--- SUPPLIED RECORDS Enclosed Below ---

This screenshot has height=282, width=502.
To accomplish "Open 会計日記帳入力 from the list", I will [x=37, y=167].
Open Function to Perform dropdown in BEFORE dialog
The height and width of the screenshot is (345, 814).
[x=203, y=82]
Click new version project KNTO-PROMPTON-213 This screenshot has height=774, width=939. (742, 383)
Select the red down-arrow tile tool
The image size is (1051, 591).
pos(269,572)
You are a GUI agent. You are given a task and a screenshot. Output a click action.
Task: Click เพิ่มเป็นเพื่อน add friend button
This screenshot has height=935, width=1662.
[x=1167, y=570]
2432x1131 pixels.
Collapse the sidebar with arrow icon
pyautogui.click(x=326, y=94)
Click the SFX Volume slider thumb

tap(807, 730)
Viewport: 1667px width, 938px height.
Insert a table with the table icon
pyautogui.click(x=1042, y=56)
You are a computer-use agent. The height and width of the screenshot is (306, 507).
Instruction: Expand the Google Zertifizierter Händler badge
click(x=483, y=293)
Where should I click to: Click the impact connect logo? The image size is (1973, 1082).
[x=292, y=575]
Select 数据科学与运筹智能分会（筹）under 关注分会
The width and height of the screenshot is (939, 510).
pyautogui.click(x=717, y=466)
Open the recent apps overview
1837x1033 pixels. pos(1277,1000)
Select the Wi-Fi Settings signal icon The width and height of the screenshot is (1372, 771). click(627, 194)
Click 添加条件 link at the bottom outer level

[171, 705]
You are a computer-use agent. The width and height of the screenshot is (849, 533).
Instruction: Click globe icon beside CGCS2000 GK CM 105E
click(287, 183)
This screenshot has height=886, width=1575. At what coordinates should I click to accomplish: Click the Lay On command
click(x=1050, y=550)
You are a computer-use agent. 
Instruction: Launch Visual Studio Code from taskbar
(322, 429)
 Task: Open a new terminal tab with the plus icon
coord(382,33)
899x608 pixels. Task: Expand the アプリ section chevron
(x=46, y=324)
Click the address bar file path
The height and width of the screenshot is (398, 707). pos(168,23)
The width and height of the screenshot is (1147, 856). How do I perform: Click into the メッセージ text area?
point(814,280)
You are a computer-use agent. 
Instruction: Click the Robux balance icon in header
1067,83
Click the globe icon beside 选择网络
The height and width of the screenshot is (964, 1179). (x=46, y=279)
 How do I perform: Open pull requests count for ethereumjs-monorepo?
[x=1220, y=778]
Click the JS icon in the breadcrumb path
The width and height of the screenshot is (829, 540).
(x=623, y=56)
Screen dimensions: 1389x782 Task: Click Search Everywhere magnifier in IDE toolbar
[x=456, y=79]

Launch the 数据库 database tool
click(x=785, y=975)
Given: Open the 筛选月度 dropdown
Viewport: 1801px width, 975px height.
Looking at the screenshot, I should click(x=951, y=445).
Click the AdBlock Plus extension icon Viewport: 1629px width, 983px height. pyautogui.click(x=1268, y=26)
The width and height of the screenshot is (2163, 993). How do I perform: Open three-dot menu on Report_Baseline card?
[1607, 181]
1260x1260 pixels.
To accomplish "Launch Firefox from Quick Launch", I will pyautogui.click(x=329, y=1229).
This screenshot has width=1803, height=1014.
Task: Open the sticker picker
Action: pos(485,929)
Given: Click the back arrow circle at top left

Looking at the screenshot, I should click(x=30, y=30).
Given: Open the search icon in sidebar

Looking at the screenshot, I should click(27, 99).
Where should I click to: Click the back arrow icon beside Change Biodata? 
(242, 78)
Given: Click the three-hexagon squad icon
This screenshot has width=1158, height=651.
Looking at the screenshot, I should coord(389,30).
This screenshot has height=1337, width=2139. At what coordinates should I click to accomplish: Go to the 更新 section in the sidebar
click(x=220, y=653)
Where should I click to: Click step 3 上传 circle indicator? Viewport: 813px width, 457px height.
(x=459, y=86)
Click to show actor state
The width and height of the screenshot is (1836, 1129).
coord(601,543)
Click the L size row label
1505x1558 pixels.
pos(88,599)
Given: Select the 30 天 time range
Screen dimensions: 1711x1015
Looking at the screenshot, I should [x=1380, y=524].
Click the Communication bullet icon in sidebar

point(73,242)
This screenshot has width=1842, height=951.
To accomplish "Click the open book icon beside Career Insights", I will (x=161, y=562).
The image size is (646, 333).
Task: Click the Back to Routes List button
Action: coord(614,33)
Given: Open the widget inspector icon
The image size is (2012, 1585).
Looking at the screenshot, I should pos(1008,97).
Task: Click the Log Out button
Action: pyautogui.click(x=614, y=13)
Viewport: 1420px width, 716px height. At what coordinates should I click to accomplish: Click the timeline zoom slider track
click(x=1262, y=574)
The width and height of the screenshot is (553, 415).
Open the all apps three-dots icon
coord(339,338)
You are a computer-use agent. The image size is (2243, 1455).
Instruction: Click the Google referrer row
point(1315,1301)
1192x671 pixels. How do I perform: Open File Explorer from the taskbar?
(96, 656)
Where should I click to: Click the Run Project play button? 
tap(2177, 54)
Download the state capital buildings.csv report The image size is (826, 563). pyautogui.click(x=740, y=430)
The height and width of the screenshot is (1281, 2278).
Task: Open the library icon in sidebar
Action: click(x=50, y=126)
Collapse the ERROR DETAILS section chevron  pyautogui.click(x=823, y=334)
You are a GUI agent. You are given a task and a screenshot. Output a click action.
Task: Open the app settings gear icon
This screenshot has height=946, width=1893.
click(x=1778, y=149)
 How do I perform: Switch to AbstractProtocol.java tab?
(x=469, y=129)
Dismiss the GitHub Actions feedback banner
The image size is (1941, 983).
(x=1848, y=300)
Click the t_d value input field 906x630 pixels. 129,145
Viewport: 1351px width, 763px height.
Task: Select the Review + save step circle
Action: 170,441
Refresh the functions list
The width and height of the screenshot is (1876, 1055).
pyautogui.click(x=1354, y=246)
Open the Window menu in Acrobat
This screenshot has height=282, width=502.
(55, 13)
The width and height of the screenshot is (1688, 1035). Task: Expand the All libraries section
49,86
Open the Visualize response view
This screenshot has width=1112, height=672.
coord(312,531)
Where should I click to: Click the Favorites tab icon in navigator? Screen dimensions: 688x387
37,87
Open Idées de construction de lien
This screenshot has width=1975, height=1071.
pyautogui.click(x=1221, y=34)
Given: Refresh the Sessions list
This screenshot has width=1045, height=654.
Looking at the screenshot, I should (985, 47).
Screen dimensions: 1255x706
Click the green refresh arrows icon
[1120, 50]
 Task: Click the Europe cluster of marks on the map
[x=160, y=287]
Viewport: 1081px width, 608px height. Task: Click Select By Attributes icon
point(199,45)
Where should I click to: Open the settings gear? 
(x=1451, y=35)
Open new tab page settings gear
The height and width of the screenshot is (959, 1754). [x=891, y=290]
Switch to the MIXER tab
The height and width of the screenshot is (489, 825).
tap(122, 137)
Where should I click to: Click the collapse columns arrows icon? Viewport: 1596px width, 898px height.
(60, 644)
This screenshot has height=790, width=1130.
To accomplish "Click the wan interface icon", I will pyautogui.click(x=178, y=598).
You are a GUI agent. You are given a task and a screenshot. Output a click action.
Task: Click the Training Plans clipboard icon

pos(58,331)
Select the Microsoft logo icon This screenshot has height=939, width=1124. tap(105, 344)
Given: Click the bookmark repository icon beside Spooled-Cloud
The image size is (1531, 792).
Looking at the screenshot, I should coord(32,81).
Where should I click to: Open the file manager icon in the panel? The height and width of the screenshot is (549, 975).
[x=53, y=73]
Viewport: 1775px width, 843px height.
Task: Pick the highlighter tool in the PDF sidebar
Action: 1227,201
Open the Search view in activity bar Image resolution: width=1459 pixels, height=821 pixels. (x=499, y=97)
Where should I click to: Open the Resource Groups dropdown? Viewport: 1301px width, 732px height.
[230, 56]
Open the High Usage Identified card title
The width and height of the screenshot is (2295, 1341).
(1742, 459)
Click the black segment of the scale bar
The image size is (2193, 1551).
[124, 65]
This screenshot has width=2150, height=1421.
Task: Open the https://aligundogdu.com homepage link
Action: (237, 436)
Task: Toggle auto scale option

--- End of Enclosed SUPPLIED RECORDS ---

- [WHAT TO PRODUCE]: Each line of the entries holding the string "scale" should be found and copied.

- [RESPONSE TO THE TASK]:
Click the black segment of the scale bar
Task: Toggle auto scale option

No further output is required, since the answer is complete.